___ Source excerpt ___

Indeed it’s interesting to know how much the guys in Tehran streets, New Persian speakers, understand from New Persian (!) poems written in 600 – 1300 years ago. My point is exactly to clear it up if it’s really so –as the current believe is- or we must consider the Persian language in ~ 1000 years ago something different than current daily Persian. 

[Cecilio: That's interesting. Are you suggesting that today's newspapers in Iran use an archaic language which is no longer spoken by people? Do the differences refer to all linguistic aspects: morphology, syntax, phonology, semantics?]

The language that today’s Iranian official parts (journals, media, etc.) use is exactly no longer, in some cases never been, spoken by Persian speakers. 

Rûznâmê-yê Jâm-ê Jam, Safhê-yê Siyâsi, Cahârshanbê 13 tir 1386, shomârê-yê 2039 
(From Jamejam newspaper, in official Persian)


“Irân taslim* nemishavad

B.B.C dar gozâreshi dar târix*-e dovom-e tir mâh nevesht saran-e dôlathâ*-yê ozv*-e etehâdiye*-ye orupâ dar jalase*-ye mohem*-e axir*-e xod zemn*-e pardâxtan be masâel*-e omde*… 

An gûne ke barxi xabargozârihâ* gozâresh kardeand be môjeb*-e in pishnevis alâve* bar tashdid*-e tahrimhâ* alayh*-e irân…

Bar asâs*-e yeki az bandhâ-ye pishnevis-e qatnâme*-ye sevom ke az suy-e landan erâe* shodeast…

Az didgâh-e orupâyihâ, sheddat* yâftan-e feshârhâ-ye siyâsi*-eqtesâdi* alayh*-e irân dar cârcub-e siyâsat*-e … mitavânad be kâhesh-e tadriji*-ye moqâvemat*-e irân va taslim*-e ân dar qebâl*-e kh(w)âstehâ-ye gorûh biyanjâmad…”

Daily Persian translation:

“Irân taslim* nemishe

B.B.C do-ye tir tu yê gozâresh nevesht roasâ*-ye dolatâ*-ye ozv*-e etehadiye* orupâ tu jalase*-ye mohem*-e hamin avâxereshun* sevâ*-ye residegi be masâyel*-e omde*…

Un tori* ke bazi* xabargozâriyâ* gozâresh kardan tebq*-e in pishnevise alâv*-e bar in ke tahrimâ* zede*-e irân shadidtar* mishan...

Tebq*-e yeki az bandâ-ye pishnevis-e qatnâme*-ye sevom ke az taraf*-e landan dâde shode…

Az nazar*-e orupâyiâ, sheddat* gereftan-e feshârâ-ye siyâsi*-eqtesâdi* zede* irân tu cârcub-e siyâsat*-e … mitune bâes*-e kam shodan-e yavâsh yavâsh-e moqâvemat*-e irân o taslimesh* moqâbel*-e khâstâ-ye gurûh beshe…” 

(*Arabic loanwords)

___

▸ **Required work**
1. Reproduce the excerpt on official and daily Persian from "B.B.C do-ye tir" down to "irân shadidtar* mishan...".
2. Which linguistic aspects does Cecilio list in the excerpt on official and daily Persian?
The lines after this point are separate from the excerpt on official and daily Persian.

___ Data provided ___

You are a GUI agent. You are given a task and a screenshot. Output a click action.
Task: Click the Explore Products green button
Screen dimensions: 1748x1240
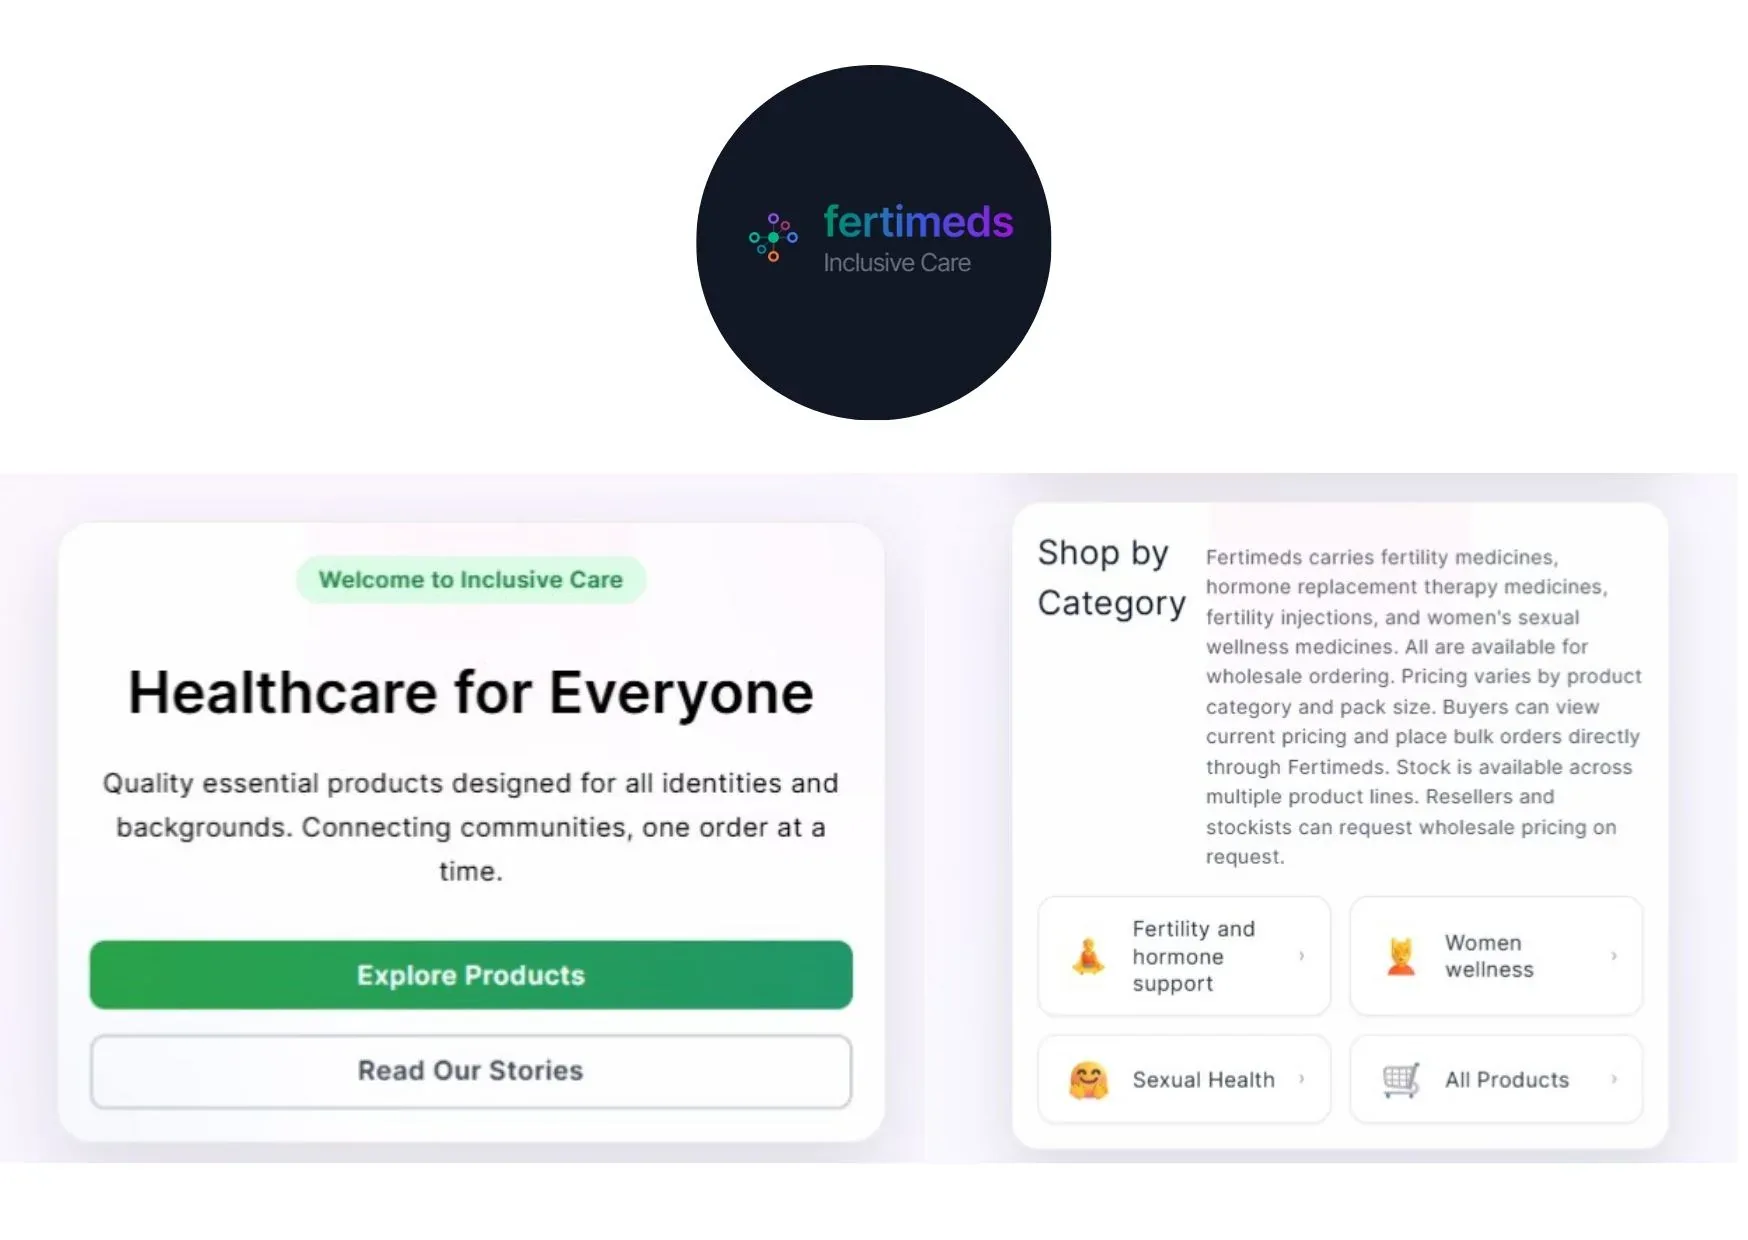[x=471, y=975]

___

▸ **Solutions for each task**
1.
B.B.C do-ye tir tu yê gozâresh nevesht roasâ*-ye dolatâ*-ye ozv*-e etehadiye* orupâ tu jalase*-ye mohem*-e hamin avâxereshun* sevâ*-ye residegi be masâyel*-e omde*…

Un tori* ke bazi* xabargozâriyâ* gozâresh kardan tebq*-e in pishnevise alâv*-e bar in ke tahrimâ* zede*-e irân shadidtar* mishan...

2. morphology, syntax, phonology, semantics